Alvaro melangkah masuk ke dalam gerbang sekolah, dengan headset di kepala dan permen karet yang masih dikunyah di mulut. Sejujurnya, sekolah ini tak memperbolehkan siswanya memakan permen karet, namun Alvaro sangat nekat melanggar peraturan itu. Empat hari Alvaro menjadi murid baru di SMA Budi Mulia, sudah banyak orang yang bisa menebak karakternya. Santai, selalu tebar pesona, dan tak akan keberatan memuji cewek yang lewat di depannya.
Alvaro meletakkan tasnya di kursi dan memajukan tubuhnya ke depan. “Celetuk,” Alvaro membuat balon dengan permen karet di mulutnya dan meledakkan balon itu tepat di telinga Akina, teman sebangkunya. “Pagi, Princess,” Alvaro merentangkan tangannya. Akina menatap dengan sinis. Sebenarnya, dia ingin berteman dengan cowok ini. Namun, dia tak mau terjadi apa-apa pada Alvaro, kalau saja nanti Arga tahu Alvaro mengajaknya mengobrol.

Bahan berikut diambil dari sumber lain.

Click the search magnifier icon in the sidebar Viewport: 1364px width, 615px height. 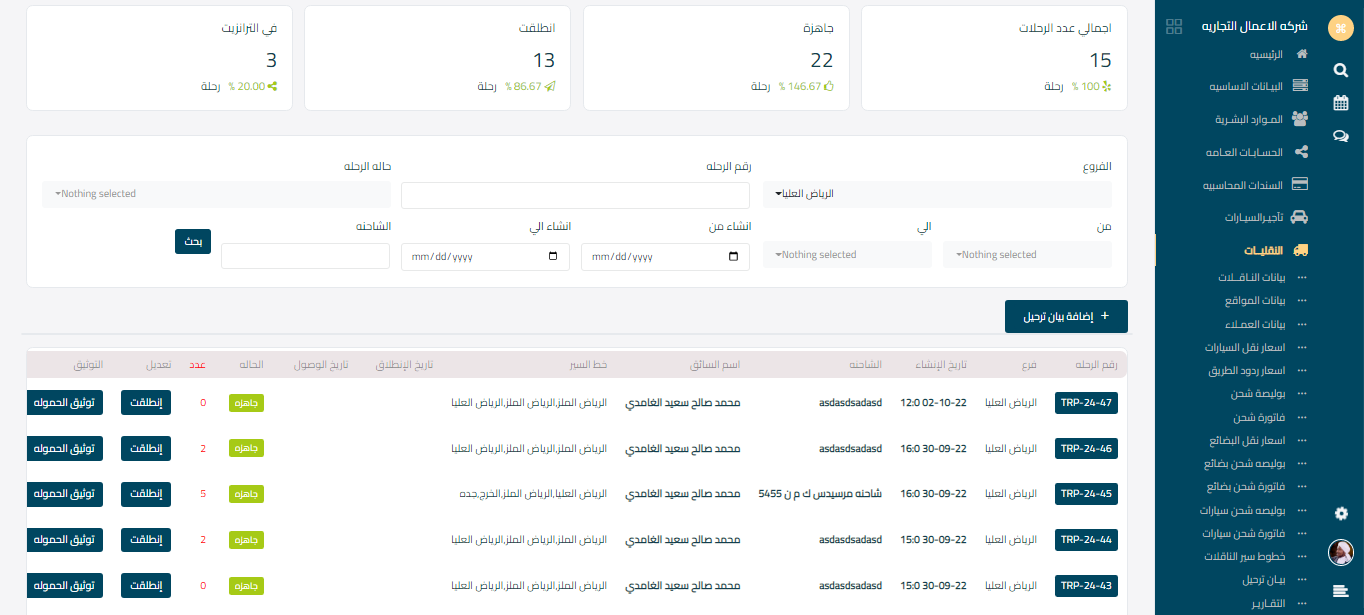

            “Jangan ganggu gue, mending lo pergi.”  jawab Akina datar.
“Semalem, gue dapat kabar kalo tetangga gue meninggal, padahal masih muda, masih 17 tahun. Baru aja kelas 3, dia meninggal karena kecapekan.” celotehnya tidak penting.
“Pergi,”
“Padahal dia janji mau ngajak gue keliling Jakarta, tapi takdir emang gak ketebak ya?” Alvaro melanjutkan celotehannya yang menurut Akina tak penting.
“Terus maksud lo apa cerita gini ke gue?”

Alvaro tersenyum samar, “Sseorang yang menghabiskan sedetik dalam hidupnya untuk cemberut dan marah-marah itu adalah orang yang gak bersyukur dan menghargai hidup. Waktu lo bangun di pagi hari, lo sadar gak sih ada orang yang justru memejamkan mata untuk selamanya dan gak bisa bangun lagi? Dan sewaktu lo cemberut gitu, lo sadar gak sih berapa detik yang udah lo buang sia-sia karena melewatkan detik yang sebenarnya lo jalani dengan happy?”

Akina meneguk ludahnya. Perkataan Alvaro menohok hatinya begitu saja mengingat ia memang selalu berdiam diri, cemberut, menyesali hidup karena semua orang di sekolah menjauhi dirinya. Semangatnya untuk hidup bahkan hilang, dia hendak menyerah dengan semua nya.

Sejak dulu, Akina bukanlah anak pintar. Akina tak pintar matematika, bahasa Indonesia, bahasa Inggris, atau apapun yang berbau akademik. Tapi walaupun begitu, ayah Akina tidak pernah memaksa Akina untuk mendapatkan nilai yang besar.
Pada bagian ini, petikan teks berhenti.